------ Data records ------

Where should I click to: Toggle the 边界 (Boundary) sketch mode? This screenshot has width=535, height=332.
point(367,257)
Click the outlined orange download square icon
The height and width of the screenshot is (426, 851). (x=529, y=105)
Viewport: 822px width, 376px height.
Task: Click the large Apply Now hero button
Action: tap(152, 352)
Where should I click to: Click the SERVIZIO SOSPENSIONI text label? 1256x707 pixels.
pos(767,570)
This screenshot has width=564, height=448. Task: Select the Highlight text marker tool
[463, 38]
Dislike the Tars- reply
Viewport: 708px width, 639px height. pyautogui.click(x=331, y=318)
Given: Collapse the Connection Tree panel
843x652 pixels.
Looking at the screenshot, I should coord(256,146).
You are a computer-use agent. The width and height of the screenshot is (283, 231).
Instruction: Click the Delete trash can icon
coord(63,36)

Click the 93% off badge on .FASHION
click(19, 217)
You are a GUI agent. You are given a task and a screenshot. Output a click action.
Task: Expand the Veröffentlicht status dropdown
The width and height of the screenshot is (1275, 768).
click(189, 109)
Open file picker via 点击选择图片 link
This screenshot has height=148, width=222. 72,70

------

Render the data above as a JSON array of strings, one string per line, omitting blank lines.

Result of the exercise:
[
  "Where should I click to: Toggle the 边界 (Boundary) sketch mode? This screenshot has width=535, height=332.",
  "point(367,257)",
  "Click the outlined orange download square icon",
  "The height and width of the screenshot is (426, 851). (x=529, y=105)",
  "Viewport: 822px width, 376px height.",
  "Task: Click the large Apply Now hero button",
  "Action: tap(152, 352)",
  "Where should I click to: Click the SERVIZIO SOSPENSIONI text label? 1256x707 pixels.",
  "pos(767,570)",
  "This screenshot has width=564, height=448. Task: Select the Highlight text marker tool",
  "[463, 38]",
  "Dislike the Tars- reply",
  "Viewport: 708px width, 639px height. pyautogui.click(x=331, y=318)",
  "Given: Collapse the Connection Tree panel",
  "843x652 pixels.",
  "Looking at the screenshot, I should coord(256,146).",
  "You are a computer-use agent. The width and height of the screenshot is (283, 231).",
  "Instruction: Click the Delete trash can icon",
  "coord(63,36)",
  "Click the 93% off badge on .FASHION",
  "click(19, 217)",
  "You are a GUI agent. You are given a task and a screenshot. Output a click action.",
  "Task: Expand the Veröffentlicht status dropdown",
  "The width and height of the screenshot is (1275, 768).",
  "click(189, 109)",
  "Open file picker via 点击选择图片 link",
  "This screenshot has height=148, width=222. 72,70"
]